Rajiv Soroti Kasus Pemagaran Laut di Bekasi, Desak Kepatuhan pada Regulasi

Anggota Komisi IV DPR RI dari Fraksi Partai NasDem, Rajiv | Foto: DPR RI (dok)

Jakarta, PR Politik – Anggota Komisi IV DPR RI dari Fraksi Partai NasDem, Rajiv, menilai kasus pemagaran laut di perairan Kabupaten Bekasi sepanjang dua kilometer harus dianalisis secara jernih. Menurutnya, penting untuk memahami motif di balik pemagaran yang dilakukan oleh dua perusahaan swasta tersebut berdasarkan regulasi yang berlaku.
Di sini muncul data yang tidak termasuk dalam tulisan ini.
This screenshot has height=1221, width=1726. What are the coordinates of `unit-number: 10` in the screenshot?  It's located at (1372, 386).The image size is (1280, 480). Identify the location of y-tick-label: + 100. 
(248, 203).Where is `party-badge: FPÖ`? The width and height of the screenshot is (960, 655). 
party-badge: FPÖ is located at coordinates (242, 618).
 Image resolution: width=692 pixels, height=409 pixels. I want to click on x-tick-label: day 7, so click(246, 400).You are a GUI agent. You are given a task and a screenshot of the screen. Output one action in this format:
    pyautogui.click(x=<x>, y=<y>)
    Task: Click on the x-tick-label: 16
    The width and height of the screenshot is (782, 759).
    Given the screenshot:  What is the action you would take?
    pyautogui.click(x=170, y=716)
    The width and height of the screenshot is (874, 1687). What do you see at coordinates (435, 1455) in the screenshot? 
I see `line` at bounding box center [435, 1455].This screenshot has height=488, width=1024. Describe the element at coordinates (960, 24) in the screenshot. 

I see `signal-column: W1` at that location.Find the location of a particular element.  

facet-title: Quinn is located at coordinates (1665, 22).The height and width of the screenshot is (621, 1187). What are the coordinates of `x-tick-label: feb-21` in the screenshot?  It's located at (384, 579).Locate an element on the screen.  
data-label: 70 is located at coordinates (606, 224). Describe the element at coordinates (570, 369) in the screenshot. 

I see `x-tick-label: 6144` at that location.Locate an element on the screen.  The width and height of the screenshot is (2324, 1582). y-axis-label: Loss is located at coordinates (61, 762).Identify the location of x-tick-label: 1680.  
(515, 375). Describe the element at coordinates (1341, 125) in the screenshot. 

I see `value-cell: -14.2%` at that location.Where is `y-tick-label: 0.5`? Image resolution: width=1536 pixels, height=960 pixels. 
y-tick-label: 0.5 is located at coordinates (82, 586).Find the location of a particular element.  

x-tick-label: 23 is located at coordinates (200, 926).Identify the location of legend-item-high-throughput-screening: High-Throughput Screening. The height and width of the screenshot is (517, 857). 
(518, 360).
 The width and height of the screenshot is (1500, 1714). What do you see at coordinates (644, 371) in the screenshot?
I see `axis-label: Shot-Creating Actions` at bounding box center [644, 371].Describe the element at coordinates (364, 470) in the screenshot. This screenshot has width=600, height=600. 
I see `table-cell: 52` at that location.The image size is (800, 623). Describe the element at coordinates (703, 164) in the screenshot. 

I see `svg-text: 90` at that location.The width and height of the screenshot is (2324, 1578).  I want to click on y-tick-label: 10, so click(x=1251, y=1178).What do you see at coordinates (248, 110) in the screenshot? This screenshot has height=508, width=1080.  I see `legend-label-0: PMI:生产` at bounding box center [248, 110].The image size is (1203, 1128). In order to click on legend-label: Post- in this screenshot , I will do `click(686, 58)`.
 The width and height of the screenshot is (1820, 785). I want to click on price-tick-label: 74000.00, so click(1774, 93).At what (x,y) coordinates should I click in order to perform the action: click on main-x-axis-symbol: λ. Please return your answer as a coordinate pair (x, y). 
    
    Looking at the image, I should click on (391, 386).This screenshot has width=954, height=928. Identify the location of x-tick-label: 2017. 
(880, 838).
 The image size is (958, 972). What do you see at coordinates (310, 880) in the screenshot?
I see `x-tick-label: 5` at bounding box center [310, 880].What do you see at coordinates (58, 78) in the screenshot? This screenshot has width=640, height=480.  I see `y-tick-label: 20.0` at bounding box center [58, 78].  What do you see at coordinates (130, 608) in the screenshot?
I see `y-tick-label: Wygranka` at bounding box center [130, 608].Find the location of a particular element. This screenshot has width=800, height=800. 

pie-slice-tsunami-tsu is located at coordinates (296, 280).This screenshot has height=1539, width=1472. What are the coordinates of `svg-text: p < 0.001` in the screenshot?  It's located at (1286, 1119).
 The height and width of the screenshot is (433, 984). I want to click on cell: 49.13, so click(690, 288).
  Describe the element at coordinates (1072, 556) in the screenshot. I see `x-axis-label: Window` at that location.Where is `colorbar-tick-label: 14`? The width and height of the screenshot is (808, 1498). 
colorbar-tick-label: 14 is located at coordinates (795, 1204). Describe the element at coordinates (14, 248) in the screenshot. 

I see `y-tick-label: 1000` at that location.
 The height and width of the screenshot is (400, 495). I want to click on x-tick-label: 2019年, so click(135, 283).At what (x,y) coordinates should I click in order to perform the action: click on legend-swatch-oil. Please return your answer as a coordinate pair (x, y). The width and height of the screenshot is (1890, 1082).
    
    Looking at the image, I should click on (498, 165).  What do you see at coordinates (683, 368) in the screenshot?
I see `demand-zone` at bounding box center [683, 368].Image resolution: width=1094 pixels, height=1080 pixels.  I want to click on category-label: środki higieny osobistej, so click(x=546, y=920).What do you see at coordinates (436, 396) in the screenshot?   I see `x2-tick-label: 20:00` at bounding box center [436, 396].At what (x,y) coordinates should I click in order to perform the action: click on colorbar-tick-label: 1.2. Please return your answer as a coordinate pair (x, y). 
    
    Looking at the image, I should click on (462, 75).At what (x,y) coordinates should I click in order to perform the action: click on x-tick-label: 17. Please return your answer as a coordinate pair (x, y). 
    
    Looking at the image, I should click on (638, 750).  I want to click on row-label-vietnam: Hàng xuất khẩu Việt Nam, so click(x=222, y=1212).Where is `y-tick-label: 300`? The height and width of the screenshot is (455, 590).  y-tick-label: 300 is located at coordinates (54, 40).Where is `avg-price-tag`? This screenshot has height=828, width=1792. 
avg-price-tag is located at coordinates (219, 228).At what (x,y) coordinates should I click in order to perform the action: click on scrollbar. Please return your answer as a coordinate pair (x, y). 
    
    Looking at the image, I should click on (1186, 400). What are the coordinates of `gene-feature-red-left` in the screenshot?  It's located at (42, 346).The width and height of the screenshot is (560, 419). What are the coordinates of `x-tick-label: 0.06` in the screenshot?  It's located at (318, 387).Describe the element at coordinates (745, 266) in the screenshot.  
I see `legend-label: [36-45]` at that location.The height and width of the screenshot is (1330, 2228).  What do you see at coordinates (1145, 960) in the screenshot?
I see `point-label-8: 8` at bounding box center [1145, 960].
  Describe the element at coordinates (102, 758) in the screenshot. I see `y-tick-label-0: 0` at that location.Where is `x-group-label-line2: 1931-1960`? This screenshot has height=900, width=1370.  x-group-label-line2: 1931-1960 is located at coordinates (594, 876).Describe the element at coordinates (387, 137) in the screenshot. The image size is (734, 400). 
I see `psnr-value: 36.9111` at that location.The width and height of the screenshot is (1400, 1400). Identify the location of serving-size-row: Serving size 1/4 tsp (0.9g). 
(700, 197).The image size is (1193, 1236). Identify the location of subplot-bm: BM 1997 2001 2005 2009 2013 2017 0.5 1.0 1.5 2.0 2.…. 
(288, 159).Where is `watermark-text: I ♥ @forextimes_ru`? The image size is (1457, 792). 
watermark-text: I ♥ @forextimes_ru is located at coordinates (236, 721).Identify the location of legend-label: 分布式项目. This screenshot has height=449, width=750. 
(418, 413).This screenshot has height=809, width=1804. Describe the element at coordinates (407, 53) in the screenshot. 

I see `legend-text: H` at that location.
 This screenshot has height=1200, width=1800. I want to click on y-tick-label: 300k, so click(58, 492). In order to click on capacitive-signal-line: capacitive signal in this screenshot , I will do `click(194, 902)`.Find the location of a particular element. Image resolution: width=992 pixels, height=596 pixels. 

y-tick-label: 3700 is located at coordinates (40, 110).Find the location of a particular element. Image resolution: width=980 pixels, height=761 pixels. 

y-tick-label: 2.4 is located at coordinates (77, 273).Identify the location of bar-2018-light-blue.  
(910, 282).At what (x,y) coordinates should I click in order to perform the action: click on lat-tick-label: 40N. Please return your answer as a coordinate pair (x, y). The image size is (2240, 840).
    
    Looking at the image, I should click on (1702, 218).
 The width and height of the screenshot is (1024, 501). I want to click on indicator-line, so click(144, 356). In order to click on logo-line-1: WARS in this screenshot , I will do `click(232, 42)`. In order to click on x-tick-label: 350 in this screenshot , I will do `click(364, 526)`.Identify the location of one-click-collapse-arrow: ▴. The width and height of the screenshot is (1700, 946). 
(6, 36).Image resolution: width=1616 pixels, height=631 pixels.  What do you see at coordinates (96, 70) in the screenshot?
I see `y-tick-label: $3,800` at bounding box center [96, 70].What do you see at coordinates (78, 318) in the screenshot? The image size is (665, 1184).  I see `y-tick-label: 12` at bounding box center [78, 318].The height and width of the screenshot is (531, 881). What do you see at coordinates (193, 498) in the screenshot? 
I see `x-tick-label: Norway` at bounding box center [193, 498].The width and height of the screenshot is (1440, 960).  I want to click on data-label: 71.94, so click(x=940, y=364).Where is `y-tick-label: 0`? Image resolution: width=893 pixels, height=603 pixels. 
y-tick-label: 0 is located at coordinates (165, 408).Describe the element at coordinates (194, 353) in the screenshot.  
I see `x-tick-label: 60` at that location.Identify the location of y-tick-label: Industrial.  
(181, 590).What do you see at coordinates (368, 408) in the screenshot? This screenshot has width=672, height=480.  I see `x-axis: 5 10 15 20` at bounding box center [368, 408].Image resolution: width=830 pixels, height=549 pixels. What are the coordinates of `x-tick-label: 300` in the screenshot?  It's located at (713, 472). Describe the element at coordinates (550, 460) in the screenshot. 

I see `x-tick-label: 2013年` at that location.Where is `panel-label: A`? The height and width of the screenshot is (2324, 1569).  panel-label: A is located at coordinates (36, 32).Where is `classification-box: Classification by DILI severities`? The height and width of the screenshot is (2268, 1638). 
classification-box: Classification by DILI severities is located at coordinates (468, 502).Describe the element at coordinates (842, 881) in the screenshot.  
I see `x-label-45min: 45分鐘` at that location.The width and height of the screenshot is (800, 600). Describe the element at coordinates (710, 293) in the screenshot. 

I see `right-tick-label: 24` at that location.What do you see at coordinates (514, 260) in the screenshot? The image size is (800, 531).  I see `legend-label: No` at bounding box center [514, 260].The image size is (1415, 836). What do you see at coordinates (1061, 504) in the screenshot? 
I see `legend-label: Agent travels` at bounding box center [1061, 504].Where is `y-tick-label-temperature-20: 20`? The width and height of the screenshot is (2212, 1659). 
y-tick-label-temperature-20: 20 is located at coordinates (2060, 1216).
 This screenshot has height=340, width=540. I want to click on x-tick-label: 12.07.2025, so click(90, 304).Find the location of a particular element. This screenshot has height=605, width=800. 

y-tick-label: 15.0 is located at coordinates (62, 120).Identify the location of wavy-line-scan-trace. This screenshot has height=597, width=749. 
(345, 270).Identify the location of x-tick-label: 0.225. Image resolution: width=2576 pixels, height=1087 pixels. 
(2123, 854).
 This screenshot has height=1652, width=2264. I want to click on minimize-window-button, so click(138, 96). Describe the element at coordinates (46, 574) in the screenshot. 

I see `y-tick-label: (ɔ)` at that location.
“Menurut saya, kita harus lihat tujuan pemagaran ini untuk apa? Kalau memang tujuannya adalah penataan ulang, membuat alur pelabuhan dengan lebar dan kedalaman tertentu, ini bisa masuk kategori reklamasi,” ujar Rajiv, Jumat (17/1/2025).

Rajiv menegaskan bahwa pemilik proyek harus mematuhi hukum yang ada, di mana kegiatan dan definisi reklamasi diatur dalam Peraturan Presiden (Perpres) Nomor 122 Tahun 2012. Pihak yang berwenang mengeluarkan izin untuk kegiatan tersebut adalah setingkat menteri.

Kegiatan reklamasi juga diatur dalam Undang-Undang Nomor 6 Tahun 2023 tentang Penetapan Peraturan Pemerintah Pengganti Undang-Undang Nomor 2 Tahun 2022 tentang Cipta Kerja.

“Perusahaan pelaku pemagaran harus tunduk pada hukum, sesuai undang-undang dan Perpres Nomor 122 Tahun 2012 yang menjelaskan bahwa kegiatan reklamasi mencakup pengerukan, pengurugan, pengeringan, dan pembuatan drainase untuk mengubah alur laut. Izin untuk kegiatan ini dikeluarkan oleh Kementerian Kelautan dan Perikanan,” tegas Rajiv.

Baca Juga: Indonesia dan Arab Saudi Tandatangani Kesepakatan Penyelenggaraan Haji 2025, Kuota Haji Tetap 221.000 Jamaah

Meski demikian, Rajiv menyatakan bahwa Komisi IV DPR akan segera melakukan kunjungan kerja spesifik (kunspek) untuk meninjau lokasi dan mencari tahu apakah ada potensi pelanggaran hukum yang terjadi.

Sebelumnya, pada 15 Januari 2025, Direktorat Jenderal Pengawasan Sumber Daya Kelautan dan Perikanan (Ditjen PSDKP) Kementerian Kelautan dan Perikanan (KKP) telah menyegel pagar laut di Kabupaten Bekasi. Proyek pagar laut tersebut dinilai termasuk dalam kategori reklamasi dan belum mengantongi Persetujuan Kesesuaian Kegiatan Pemanfaatan Ruang Laut (PKKPRL) dari KKP, sehingga kegiatan pemagaran tidak dapat dilanjutkan.